The rules, which were announced on July 22, will allow consumers in new health plans to appeal decisions both through their insurer's internal process and to an outside, independent entity. While most health plans already provide for an internal appeals process, not all offer an external review of plan decisions, according to the U.S. Department of Health and Human Services. The types of appeals processes often depend on individual state laws.
HHS officials estimate that in 2011 there will be about 31 million people in new employer plans and another 10 million people in new individual market plans who will be able to take advantage of these new appeals opportunities. By 2013, that number is expected to grow to 88 million people. The rules do not apply to grandfathered health plans.
Under the new rules, health plans that begin on or after Sept. 23, 2010, must have an internal appeals process that allows consumers to appeal whenever the plan denies a claim for a covered service or rescinds coverage. The internal appeals process must also offer consumers detailed information about the grounds for their denial and information on how to file an appeal.

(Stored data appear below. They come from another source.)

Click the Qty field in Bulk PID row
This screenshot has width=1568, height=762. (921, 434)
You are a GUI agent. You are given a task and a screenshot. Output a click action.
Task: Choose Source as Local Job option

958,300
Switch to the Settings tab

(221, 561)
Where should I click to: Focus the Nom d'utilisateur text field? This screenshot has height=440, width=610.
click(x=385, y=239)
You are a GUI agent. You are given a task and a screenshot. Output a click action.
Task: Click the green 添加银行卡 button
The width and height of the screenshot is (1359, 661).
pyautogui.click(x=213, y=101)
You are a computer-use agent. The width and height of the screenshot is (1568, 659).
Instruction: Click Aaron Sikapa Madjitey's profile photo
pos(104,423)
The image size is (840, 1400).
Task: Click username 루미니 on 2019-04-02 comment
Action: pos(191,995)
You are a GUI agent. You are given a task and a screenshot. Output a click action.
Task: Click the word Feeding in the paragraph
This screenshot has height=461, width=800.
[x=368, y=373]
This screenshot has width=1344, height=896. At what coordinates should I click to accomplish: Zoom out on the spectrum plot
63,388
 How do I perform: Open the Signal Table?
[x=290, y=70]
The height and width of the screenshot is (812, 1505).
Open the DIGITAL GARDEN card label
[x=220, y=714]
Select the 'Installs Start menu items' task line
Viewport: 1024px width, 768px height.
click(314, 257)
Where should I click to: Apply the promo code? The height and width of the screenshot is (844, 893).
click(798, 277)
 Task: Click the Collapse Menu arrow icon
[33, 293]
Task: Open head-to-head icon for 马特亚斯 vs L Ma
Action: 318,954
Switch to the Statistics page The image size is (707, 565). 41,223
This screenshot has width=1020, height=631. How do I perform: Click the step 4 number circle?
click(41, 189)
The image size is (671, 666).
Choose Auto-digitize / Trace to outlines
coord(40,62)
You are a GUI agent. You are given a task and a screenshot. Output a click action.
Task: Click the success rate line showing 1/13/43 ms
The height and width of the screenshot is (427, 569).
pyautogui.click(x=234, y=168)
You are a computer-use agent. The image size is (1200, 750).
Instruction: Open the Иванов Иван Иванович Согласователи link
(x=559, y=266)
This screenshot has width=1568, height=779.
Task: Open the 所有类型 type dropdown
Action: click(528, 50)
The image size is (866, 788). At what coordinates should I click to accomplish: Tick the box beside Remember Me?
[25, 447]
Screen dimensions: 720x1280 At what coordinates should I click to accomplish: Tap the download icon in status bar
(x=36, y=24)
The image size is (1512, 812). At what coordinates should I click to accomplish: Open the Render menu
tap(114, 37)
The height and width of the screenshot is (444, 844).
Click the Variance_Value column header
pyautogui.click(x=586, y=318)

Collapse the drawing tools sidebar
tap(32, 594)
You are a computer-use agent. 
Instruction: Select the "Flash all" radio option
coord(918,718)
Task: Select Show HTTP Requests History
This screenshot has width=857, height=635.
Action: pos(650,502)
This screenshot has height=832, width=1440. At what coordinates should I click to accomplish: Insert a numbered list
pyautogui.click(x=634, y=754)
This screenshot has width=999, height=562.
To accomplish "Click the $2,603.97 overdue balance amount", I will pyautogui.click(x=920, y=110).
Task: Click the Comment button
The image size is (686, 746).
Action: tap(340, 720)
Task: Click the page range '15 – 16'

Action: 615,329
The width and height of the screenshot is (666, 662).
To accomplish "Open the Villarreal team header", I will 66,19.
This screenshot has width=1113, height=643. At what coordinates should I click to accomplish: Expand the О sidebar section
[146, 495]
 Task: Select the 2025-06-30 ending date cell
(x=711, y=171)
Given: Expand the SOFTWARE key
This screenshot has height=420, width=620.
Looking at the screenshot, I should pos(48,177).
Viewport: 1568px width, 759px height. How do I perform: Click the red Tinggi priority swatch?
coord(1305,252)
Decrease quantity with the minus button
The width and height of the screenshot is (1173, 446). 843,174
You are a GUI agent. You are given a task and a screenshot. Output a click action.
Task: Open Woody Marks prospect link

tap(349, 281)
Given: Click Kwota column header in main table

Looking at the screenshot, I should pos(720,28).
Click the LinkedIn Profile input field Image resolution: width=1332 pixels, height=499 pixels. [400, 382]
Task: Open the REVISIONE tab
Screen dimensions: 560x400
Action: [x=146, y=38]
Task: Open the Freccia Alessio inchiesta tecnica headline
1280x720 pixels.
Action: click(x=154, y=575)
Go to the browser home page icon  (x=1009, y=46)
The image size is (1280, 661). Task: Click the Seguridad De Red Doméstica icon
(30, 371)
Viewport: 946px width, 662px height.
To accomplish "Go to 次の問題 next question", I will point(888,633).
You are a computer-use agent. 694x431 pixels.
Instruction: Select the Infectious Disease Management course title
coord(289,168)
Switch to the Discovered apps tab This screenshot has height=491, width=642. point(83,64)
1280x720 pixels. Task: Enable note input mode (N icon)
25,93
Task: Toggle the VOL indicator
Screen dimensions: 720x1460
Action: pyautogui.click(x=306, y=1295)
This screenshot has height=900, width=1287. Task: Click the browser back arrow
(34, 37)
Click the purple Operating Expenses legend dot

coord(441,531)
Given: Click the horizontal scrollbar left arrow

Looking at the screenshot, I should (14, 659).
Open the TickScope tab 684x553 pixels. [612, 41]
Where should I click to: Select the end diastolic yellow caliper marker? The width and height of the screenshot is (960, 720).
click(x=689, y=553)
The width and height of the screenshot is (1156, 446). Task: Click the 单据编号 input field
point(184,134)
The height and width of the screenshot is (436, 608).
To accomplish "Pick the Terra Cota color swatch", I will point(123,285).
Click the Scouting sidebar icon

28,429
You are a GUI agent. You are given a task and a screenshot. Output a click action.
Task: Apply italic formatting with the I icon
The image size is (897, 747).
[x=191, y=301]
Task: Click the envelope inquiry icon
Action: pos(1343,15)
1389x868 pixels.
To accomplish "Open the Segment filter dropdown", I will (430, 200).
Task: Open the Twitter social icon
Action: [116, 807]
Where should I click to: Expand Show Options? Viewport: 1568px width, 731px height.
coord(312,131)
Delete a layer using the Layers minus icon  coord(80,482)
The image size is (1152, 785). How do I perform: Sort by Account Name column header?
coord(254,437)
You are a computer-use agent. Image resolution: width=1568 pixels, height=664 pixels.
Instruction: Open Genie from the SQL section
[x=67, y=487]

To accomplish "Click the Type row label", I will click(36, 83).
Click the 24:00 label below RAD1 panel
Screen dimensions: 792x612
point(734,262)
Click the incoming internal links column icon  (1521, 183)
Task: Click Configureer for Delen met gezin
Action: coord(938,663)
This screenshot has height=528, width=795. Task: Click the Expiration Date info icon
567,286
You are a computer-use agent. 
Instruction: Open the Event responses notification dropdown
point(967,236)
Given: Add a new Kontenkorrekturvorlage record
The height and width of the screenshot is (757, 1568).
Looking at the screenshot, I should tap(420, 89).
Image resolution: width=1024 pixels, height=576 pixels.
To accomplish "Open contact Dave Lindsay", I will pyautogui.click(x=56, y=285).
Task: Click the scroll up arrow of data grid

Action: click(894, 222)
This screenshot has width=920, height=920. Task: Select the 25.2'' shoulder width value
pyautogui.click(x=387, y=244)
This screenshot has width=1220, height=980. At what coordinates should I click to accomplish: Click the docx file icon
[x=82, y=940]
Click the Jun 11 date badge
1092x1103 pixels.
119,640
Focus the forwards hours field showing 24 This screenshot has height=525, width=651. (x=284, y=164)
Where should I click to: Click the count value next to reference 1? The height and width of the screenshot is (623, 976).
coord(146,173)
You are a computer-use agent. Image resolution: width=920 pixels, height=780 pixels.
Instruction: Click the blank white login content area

The new rules aim to make internal appeals more objective by ensuring that the person considering the appeal does not have a conflict of interest. For example, the health plan is not allowed to offer financial incentives to employees based on the number of claims that are denied. Health plans will also have to provide an expedited appeals process, which would allow urgent cases to be reviewed within 24 hours.
The new federal appeals regulations also standardize rules for external appeals.